Michelin stars were awarded to 20 new restaurants across the UK on Monday - but Manchester missed out again. The last star awarded to a restaurant in the city was in 1974. So why does Manchester not have any top-rated restaurants - and does it really matter?
There is no doubt Manchester has a variety of great places to eat. And yet year after year it fails to make the Michelin grade, even as its smaller neighbours in Merseyside and Cheshire are recognised.
Some see it as a snub, denting the pride of an otherwise culturally ascendant city, while others say it simply does not matter.
"It doesn't make any sense" tweeted Aiden Byrne, chef at one of the city's big hopes, Manchester House.
Another famous name from the city's food scene, Paul Heathcote, said the lack of approval from the Michelin reviewers was "incredibly important".
"I think it does matter greatly," he said. "These restaurants are an important part of the jigsaw that makes great cultural cities."
The Bolton-born former Michelin starred chef claimed that "for most people Manchester is the UK's second city" and high calibre restaurants were "equally important" as its other cultural treasures, such as the Whitworth Gallery, and nightlife.
In fact the city's rival for second city status - Birmingham - has marched off with five stars in the 2017 Michelin Guide.
"It needs to happen - even from Michelin's point of view," says Heathcote. "They have a gap in their map that is highlighted every year."

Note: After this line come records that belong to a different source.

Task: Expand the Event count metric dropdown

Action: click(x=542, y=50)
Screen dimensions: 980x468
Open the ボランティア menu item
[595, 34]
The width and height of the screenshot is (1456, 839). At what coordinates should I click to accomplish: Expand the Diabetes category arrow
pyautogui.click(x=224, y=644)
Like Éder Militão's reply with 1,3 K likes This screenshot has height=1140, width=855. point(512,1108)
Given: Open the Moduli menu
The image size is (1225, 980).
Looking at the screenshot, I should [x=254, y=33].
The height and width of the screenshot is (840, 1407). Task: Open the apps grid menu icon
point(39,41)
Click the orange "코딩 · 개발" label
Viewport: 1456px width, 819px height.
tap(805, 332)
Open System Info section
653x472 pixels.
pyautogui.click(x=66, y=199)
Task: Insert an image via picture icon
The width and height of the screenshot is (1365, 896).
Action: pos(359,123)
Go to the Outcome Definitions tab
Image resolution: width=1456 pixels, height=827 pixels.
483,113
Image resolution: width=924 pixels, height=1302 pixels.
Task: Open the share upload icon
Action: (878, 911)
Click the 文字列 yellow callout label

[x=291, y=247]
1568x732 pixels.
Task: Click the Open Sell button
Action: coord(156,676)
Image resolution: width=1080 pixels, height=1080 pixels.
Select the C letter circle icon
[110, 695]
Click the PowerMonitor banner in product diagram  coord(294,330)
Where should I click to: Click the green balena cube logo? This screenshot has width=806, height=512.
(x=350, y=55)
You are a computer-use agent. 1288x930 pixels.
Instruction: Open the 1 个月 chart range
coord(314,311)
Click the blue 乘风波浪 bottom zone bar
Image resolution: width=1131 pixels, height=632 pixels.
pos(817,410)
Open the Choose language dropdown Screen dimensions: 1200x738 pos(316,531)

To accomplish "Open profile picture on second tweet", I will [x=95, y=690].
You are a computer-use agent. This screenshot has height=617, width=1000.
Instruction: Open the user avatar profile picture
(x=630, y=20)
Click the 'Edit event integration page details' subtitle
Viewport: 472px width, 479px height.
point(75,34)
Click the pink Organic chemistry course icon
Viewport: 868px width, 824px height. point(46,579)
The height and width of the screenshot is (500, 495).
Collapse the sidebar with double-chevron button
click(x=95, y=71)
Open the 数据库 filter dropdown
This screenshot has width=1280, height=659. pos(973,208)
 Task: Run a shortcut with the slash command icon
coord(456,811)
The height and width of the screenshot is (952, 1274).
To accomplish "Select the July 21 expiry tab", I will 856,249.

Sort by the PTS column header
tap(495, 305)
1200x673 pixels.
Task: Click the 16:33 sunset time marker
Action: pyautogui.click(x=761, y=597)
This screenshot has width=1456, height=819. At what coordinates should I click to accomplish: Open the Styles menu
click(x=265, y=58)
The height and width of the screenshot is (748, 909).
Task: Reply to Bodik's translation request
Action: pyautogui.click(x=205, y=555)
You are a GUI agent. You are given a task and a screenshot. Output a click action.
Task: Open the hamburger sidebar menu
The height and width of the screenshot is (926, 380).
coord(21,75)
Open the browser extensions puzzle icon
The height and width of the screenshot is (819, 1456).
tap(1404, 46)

The last restaurant to gain entrance to the select Michelin Guide was The French, in the city's imposing Midland Hotel.
Here, the chef Simon Rogan has been striving to put the city on the fine dining map.
Rogan's two other restaurants - L'Enclume in Cartmel, Cumbria, and Fera, at Claridge's in London - both have at least one Michelin star. But not in Manchester.
But not all Mancunians are brooding over the guide's perceived slight.
"I deeply don't care" was the response of Jonathan Schofield, editor in chief at lifestyle magazine Manchester Confidential.
His take on the situation was clear from the publication's wry one-word article on the decision, asking: "Did Manchester finally make the grade?" I think you can guess the answer.
But should the city care?
"No - it should play to its strengths", he said, listing off the reams of cultural attractions Manchester offers.
"We shouldn't worry... we're not suffering for it - my city is far bigger than that."
He said foodies "are obsessed" with Michelin stars and certain chefs may feel snubbed but "we have fine dining - maybe not their version of it" in "the middle of the countryside where all you can hear is the clink of crockery against cutlery".
Earning a star can, however, draw visitors into the city - including big spenders.
Simon Binns, What's On Editor at the Manchester Evening News, said having a star drives "high-end, high-spend" international tourism and it is "important to be on that food tourism map".
He thinks there is now an "odd love-hate" relationship between Michelin and Manchester that has developed from the city's "hope and expectation" being dashed year-on-year and that the city may "pretend" it does not care but "of course it does".
What made the Michelin Guide?
- The 2017 guide had one new two star restaurant and 18 new one star restaurants
- Altogether there are four three star establishments, 21 with two stars and 147 with one star
- Celebrity chef Heston Blumenthal regained three stars at his restaurant The Fat Duck in Berkshire
- The nearest Michelin-starred restaurants to Manchester are Northcote in Langho, Lancashire; Fraiche in Prenton, Wirral and Fischer's in Bakewell, Derbyshire
"I don't know what they see in Birmingham that they don't see in Manchester," he said.
Mr Binns suggested the many "premium casual" venues in the city - that are not quite fine dining but are consistently impressive - might be capturing the market.
That variety was noted by editor of the guide for Great Britain and Ireland, Rebecca Burr, who praised the "richness" of city's food scene.
"Although Manchester doesn't have a Michelin Star, it has a varied and high quality food offer, from great tapas at El Gato Negro to modern Indian cooking at Asha's," she said.
El Gato Negro was one of only three in Greater Manchester to get a Michelin Bib Gourmand for "good value, good quality cooking".
But as the stars remain elusive for another year, Heathcote believes with the quality around, it "won't be long" now.
"Michelin is extremely cautious about making their first award to any restaurant" and will be "looking for consistency" he said.
"It's almost like a football team not conceding goals - eventually they will start winning".